La Commission européenne peut jouer - et a joué dans d'autres domaines politiques - un rôle pour assurer la cohérence, si une loi européenne, telle que la loi SFS, crée la base des plans d'action nationaux. La Commission peut contribuer de manière significative à la cohérence entre les États membres en mettant en place des objectifs communs pour les plans d'action nationaux en matière d'alimentation. Outre la création d'objectifs généraux, la Commission pourrait également jouer d'autres rôles pour favoriser la cohérence. Dans le cadre du programme scolaire de l'UE, par exemple, les États membres élaborent des stratégies pour recevoir un soutien financier afin de fournir des fruits, des légumes et du lait aux enfants conformément à certaines exigences énoncées dans le règlement d'exécution (UE) 2017/39 de la Commission, et doivent ensuite remplir des rapports de suivi sur lesquels la Commission peut formuler des observations.
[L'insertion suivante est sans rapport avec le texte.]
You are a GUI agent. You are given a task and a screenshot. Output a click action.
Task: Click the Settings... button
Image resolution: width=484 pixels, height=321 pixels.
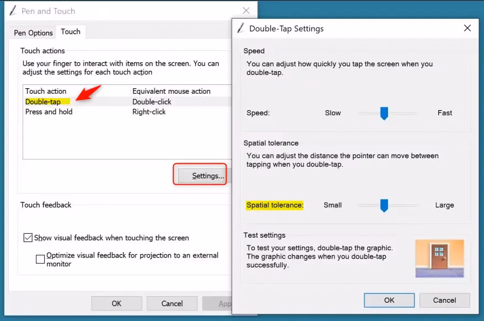pos(202,176)
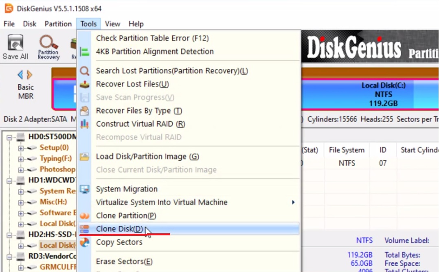Select the Clone Partition icon
Viewport: 439px width, 272px height.
pyautogui.click(x=85, y=215)

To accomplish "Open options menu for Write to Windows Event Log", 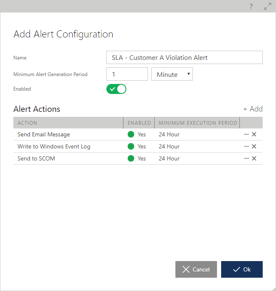I will tap(246, 146).
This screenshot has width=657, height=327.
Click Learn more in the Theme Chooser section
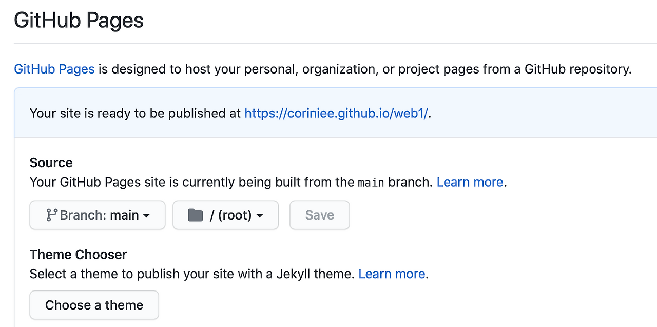tap(392, 274)
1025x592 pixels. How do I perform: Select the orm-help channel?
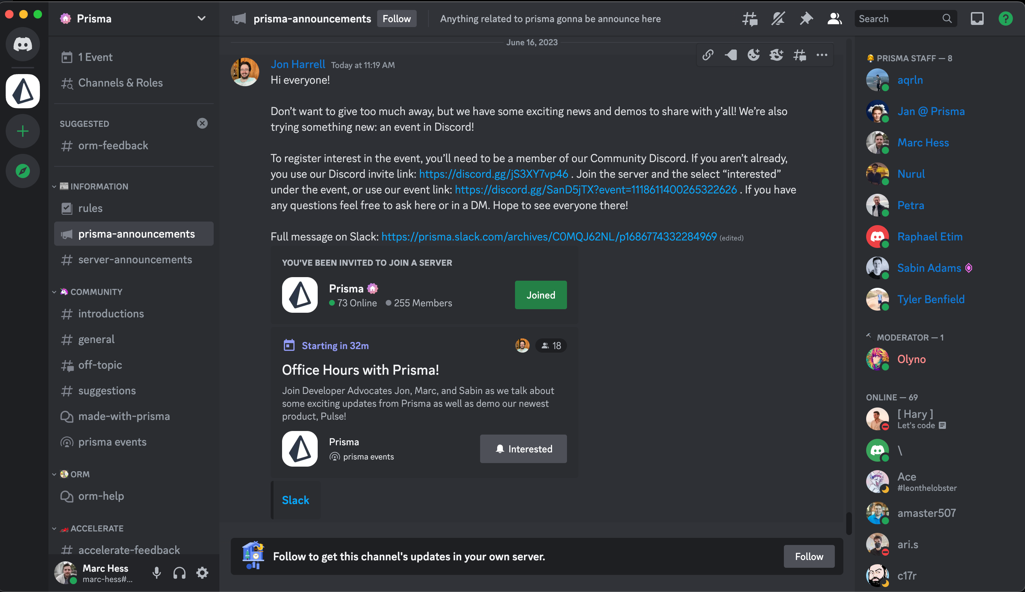point(101,496)
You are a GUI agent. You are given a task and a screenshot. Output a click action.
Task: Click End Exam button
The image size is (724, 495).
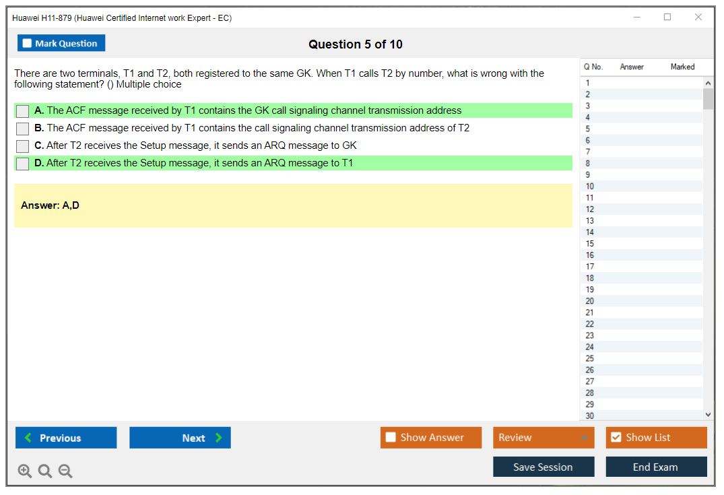[656, 467]
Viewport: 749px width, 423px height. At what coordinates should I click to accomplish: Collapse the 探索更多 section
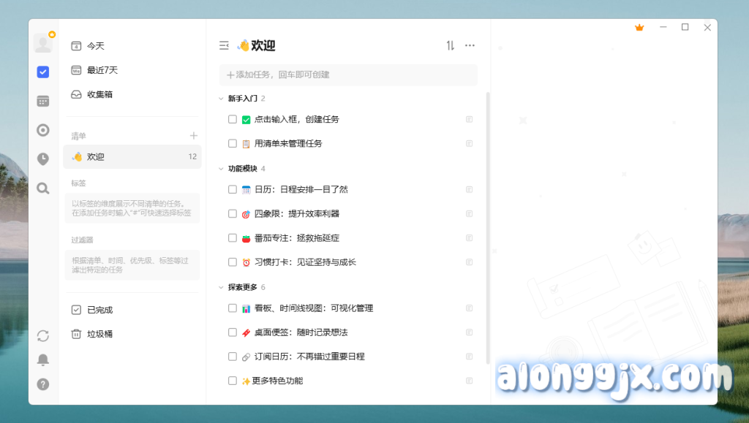pos(222,287)
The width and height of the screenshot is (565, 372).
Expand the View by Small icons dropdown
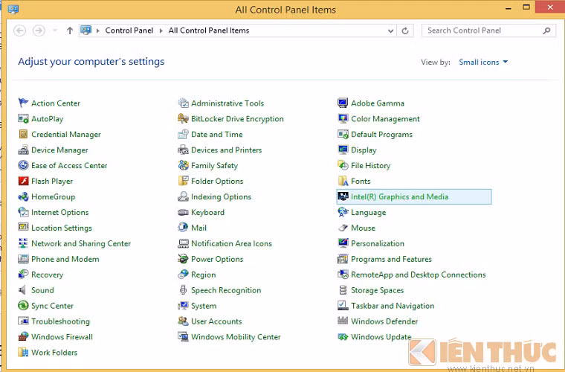pos(483,62)
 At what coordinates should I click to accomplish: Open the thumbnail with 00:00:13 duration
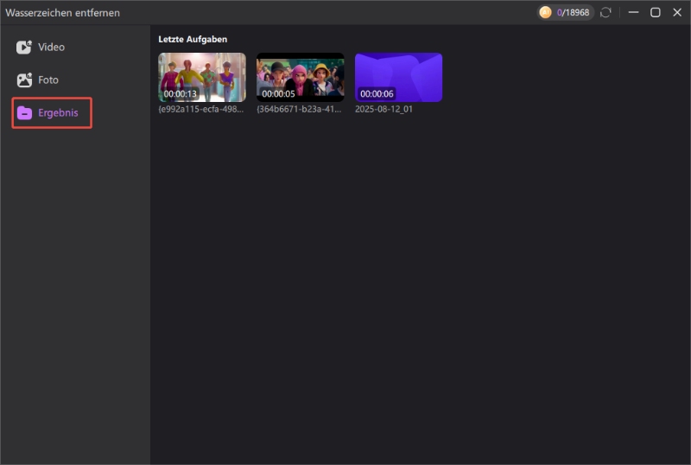click(202, 77)
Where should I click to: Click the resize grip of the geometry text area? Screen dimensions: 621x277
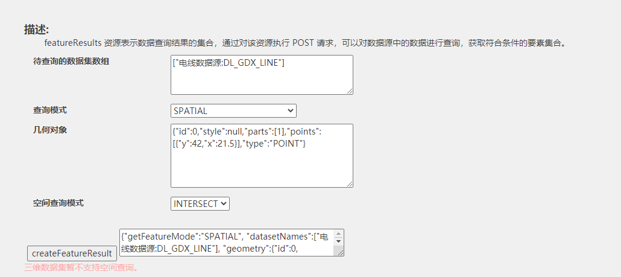pyautogui.click(x=350, y=184)
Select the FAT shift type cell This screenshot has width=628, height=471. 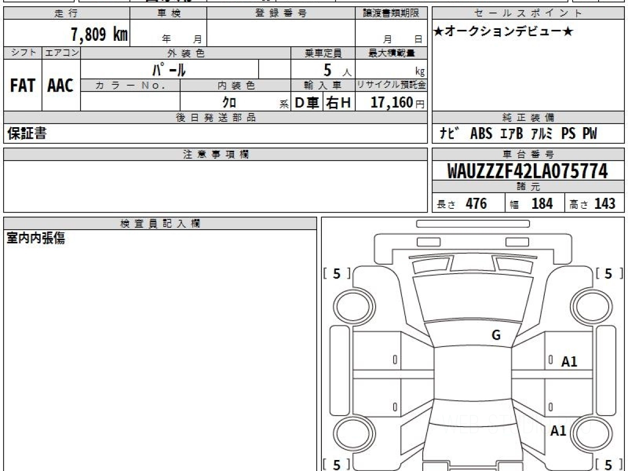pyautogui.click(x=23, y=86)
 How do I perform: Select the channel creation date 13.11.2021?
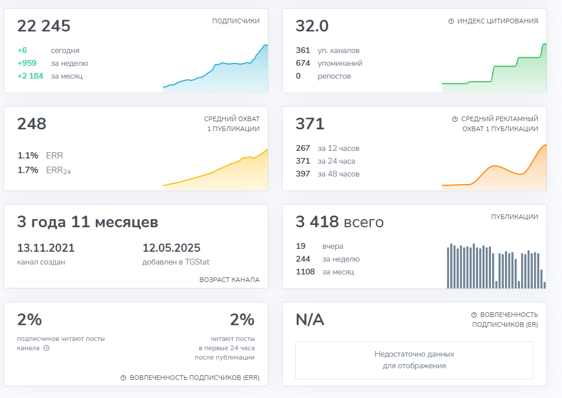(46, 247)
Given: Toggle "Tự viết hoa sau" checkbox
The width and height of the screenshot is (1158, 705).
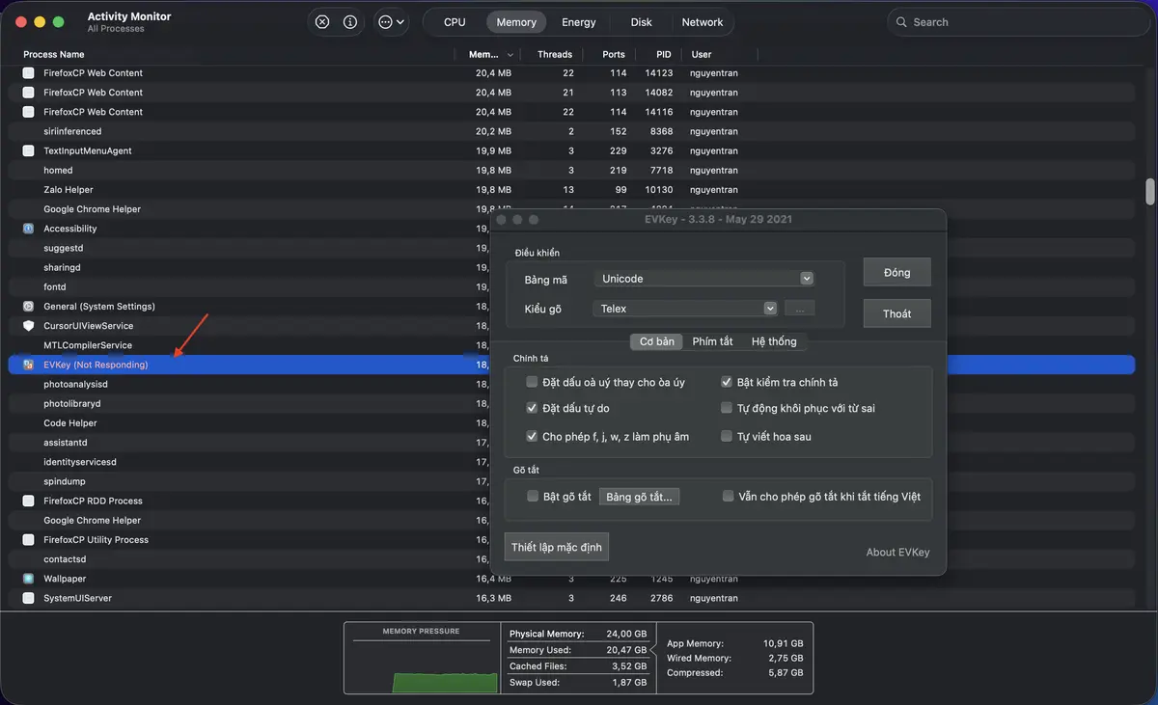Looking at the screenshot, I should click(x=727, y=436).
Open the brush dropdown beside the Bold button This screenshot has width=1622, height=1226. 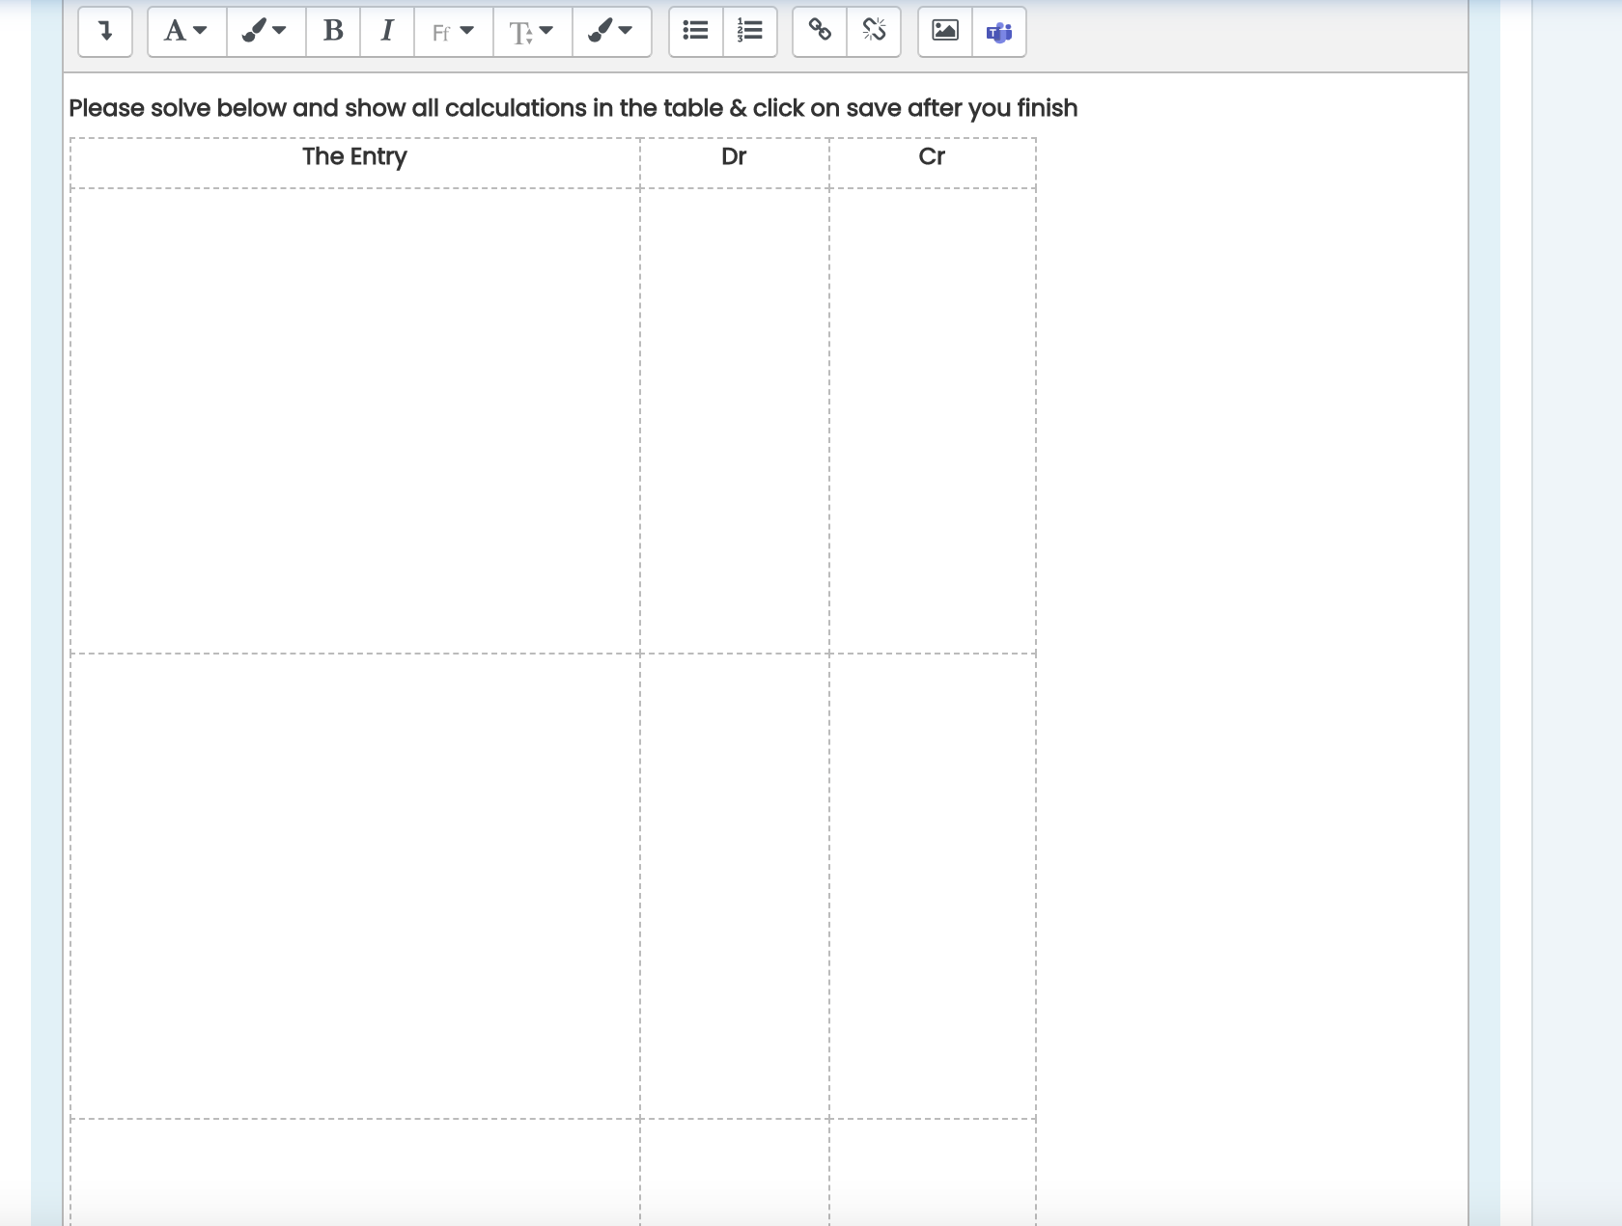[266, 31]
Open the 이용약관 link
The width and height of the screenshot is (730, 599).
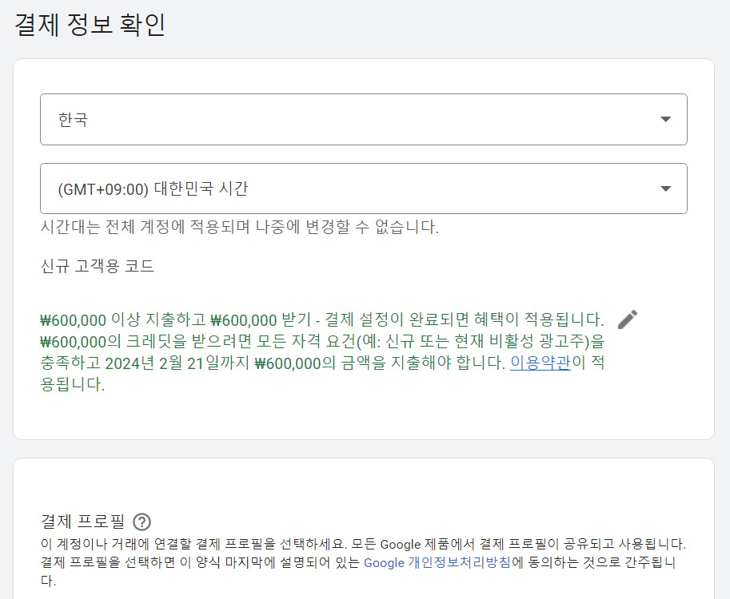click(540, 363)
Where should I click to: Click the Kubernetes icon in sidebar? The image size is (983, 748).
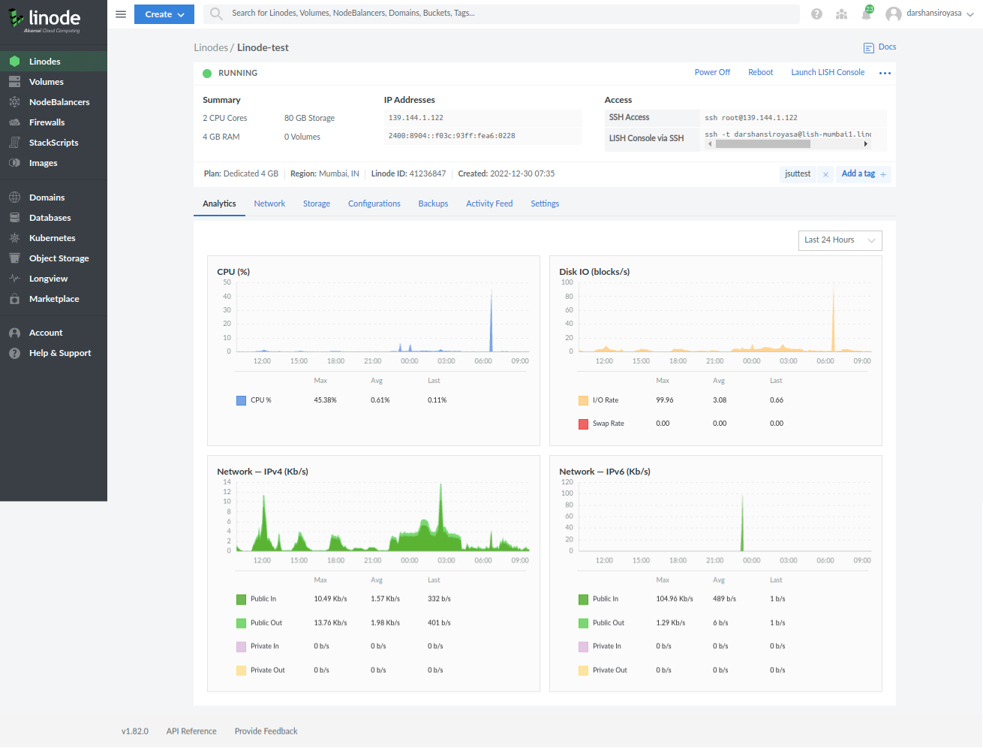point(14,238)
Il serait utile d'inclure les plans d'action des États membres dans la loi SFS ou dans d'autres législations-cadres de l'UE, car les contextes nationaux en matière d'alimentation sont très différents en raison des conditions pédoclimatiques, des dimensions culturelles et des facteurs socio-économiques. Il est donc nécessaire de faire preuve de souplesse et d'adopter une approche à plusieurs niveaux en matière de gouvernance alimentaire. Les gouvernements des États membres sont les mieux placés pour prendre en compte cette diversité et créer les instruments appropriés pour relever les défis nationaux et régionaux dans un cadre européen adéquat.

Une proposition de méthodologie pour créer des plans d'action

Ces plans doivent inclure des calendriers appropriés qui mettent en place une série de mesures pour atteindre les objectifs fixés dans le plan européen « vaincre le cancer », la stratégie « De la fourche à la fourchette » et, le cas échéant, la loi SFS. 

Ces plans doivent également être fondés sur des analyses de ce qui existe dans les différents pays. À l'instar des plans stratégiques de la PAC, les États membres doivent ainsi examiner les politiques et les stratégies existantes ainsi que les principaux défis à relever en matière d'alimentation saine et durable. À cet égard, une définition de la durabilité du système alimentaire devrait être établie au niveau de l'UE, idéalement dans le cadre de la loi SFS, et devrait intégrer la santé, la durabilité environnementale, le bien-être des animaux et les aspects sociaux. Cet examen politique doit porter sur toutes les dimensions de l'environnement alimentaire : physique, socioculturelle, économique et cognitive.

Les plans nationaux doivent définir une orientation claire vers laquelle toutes les politiques nationales tendront, afin de garantir la cohérence au niveau national. Ils doivent comprendre des instruments ambitieux, évalués en fonction de leur capacité à atteindre les objectifs généraux de l'UE et à garantir la cohérence et l'exhaustivité des différentes mesures (voir figure ci-dessous). En outre, leur efficacité doit être prouvée et ils doivent aller au-delà de l'idée de responsabilité individuelle, l'accent étant mis sur la modification de l'ensemble de l'environnement alimentaire afin que le choix des aliments les plus sains et les plus durables soit le plus facile à faire pour tous les consommateurs. Pour ce faire, la contribution des acteurs du milieu de la chaîne (distributeurs, industries, services de restauration) devrait être au cœur des plans d'action nationaux pour l'alimentation, car ils jouent un rôle clé dans l'élaboration de ces environnements alimentaires et, par voie de conséquence, des pratiques alimentaires.

Enfin, les plans d'action devraient comprendre des structures de gouvernance qui incluent tous les ministères et départements concernés, éventuellement dans une approche transversale. Ils devraient également permettre l'engagement des citoyens et des parties prenantes avant, pendant et après la phase de mise en œuvre, en utilisant les outils de gouvernance les plus appropriés.


Les auteurs remercient Nikolai Pushkarev, Aurélie Catallo et Pierre-Marie Aubert pour leurs commentaires utiles sur ce billet de blog.
 

  • 3 Par souci de clarté, nous utilisons le terme « stratégie » pour désigner les politiques actuelles et prévues par les États membres, et le terme « plan d'action » pour désigner les plans futurs harmonisés par l'UE ; toutefois, les deux termes peuvent être utilisés de manière interchangeable.